Dabei hält die Realität diesem Bild schon längst nicht mehr stand. Wer durch deutsche Städte geht, sieht keine Einsamen, zumindest keine Offensiv-Einsamen, keine jungen Männer, die wie im Kino ihren Mantelkragen hochschlagen und vor sich hin starrend durch den Regen laufen. Wobei, gestarrt wird immer noch, nur nicht mehr geradeaus, sondern auf das Smartphone in der Hand.

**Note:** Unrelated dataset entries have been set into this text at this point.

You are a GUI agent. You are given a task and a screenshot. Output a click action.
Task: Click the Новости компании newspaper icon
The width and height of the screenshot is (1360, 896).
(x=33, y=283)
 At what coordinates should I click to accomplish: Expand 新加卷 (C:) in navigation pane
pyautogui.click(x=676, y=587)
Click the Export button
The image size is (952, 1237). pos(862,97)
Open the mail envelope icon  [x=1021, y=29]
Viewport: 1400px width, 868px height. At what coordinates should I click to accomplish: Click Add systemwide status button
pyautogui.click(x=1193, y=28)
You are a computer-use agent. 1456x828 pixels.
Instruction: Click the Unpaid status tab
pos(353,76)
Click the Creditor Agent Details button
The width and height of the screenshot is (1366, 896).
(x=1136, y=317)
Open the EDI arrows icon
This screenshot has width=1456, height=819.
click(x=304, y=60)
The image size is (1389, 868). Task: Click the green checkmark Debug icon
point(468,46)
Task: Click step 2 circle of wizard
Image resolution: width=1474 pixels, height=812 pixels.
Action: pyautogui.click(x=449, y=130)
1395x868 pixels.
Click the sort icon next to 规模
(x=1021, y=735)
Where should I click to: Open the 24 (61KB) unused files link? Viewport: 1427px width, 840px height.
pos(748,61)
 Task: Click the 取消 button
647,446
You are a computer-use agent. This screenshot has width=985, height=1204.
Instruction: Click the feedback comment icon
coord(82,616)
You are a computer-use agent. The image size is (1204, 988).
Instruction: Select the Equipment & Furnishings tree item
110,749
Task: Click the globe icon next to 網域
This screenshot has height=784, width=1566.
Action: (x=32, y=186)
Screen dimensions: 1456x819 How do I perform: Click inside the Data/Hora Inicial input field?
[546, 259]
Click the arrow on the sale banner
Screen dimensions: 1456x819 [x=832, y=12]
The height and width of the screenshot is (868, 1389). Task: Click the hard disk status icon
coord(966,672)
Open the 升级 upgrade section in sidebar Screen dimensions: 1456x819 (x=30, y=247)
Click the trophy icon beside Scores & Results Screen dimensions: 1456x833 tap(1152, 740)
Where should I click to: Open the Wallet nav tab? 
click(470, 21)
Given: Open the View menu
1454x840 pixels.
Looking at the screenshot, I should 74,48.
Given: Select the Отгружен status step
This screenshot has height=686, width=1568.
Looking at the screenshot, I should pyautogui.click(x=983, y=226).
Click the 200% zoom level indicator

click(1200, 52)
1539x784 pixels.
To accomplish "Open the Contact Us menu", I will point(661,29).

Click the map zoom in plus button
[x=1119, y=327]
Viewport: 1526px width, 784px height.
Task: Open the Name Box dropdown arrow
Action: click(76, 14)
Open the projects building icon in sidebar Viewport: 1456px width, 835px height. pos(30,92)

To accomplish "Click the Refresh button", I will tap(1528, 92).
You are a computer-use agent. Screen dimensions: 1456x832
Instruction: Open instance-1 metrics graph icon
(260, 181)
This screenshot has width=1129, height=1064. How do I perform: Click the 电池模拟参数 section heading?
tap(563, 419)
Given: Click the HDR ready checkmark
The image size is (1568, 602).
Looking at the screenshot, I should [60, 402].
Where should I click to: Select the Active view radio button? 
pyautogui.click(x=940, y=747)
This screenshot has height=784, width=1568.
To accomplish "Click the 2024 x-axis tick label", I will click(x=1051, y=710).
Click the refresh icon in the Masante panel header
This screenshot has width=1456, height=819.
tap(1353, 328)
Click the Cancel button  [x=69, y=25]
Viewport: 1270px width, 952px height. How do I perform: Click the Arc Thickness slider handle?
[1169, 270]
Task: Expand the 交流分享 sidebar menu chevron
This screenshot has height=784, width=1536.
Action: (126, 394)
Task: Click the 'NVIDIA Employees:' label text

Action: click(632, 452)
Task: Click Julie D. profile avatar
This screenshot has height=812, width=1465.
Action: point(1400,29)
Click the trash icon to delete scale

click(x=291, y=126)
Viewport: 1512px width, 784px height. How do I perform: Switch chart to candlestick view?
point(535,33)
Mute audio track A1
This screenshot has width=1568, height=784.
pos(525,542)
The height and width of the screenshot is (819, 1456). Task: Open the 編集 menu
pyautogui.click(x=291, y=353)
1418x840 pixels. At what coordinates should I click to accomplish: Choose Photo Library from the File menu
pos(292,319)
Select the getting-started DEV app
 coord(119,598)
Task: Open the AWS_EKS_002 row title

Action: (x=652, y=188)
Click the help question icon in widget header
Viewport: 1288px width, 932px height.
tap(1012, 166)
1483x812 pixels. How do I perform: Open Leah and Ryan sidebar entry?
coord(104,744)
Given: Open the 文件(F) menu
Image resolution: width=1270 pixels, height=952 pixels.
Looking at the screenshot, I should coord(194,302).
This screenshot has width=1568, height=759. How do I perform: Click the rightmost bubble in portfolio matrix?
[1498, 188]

Einsam ist man natürlich immer noch, das ist der Mensch, das kann er gut. Nur sieht man ihn dabei nicht mehr. Die Einsamkeit wird, gerade im urbanen Raum, unsichtbar, und nur alten Menschen sieht man sie noch an, der Seniorin auf der Parkbank. Wer ein Smartphone in der Hand hat, wirkt beschäftigt: Er liest etwas, vielleicht schreibt ihm sein Freund, wie sehr er ihn vermisst, vielleicht freut sich eine Mutter über ein Selfie der Tochter, vielleicht erinnert die Frau den Mann daran, Brot einzukaufen.

Vielleicht ist es aber auch ganz anders: Da wurde jemand verlassen, da schreibt jemand zum letzten Mal “Ich kann das nicht mehr”, vielleicht wischt sich jemand seit Wochen auf Tinder durch die Profile anderer, denen man die Einsamkeit auch nicht mehr ansieht.

Wer heute allein ist, ist selbst schuld

Denn einsam muss man nicht mehr sein. Es ist 2019, und für jedes Problem bietet der Spätkapitalismus eine Lösung. Dating-Apps, Chats mit Freunden, eine Verabredung mit Fremden zum Boccia-Spielen, soziale Netzwerke. Einsamkeit kann vermeintlich aus dem Leben des modernen Menschen retuschiert werden, und wer dann noch allein ist, ist selbst schuld. Sagt die Moderne. Und hat damit nicht recht.

Denn er muss eben doch einsam sein, der Mensch. Genauso wie er wütend sein muss, wie er glücklich sein muss, wie er ab und an traurig sein muss, wie er am Ende eben einfach Mensch sein muss.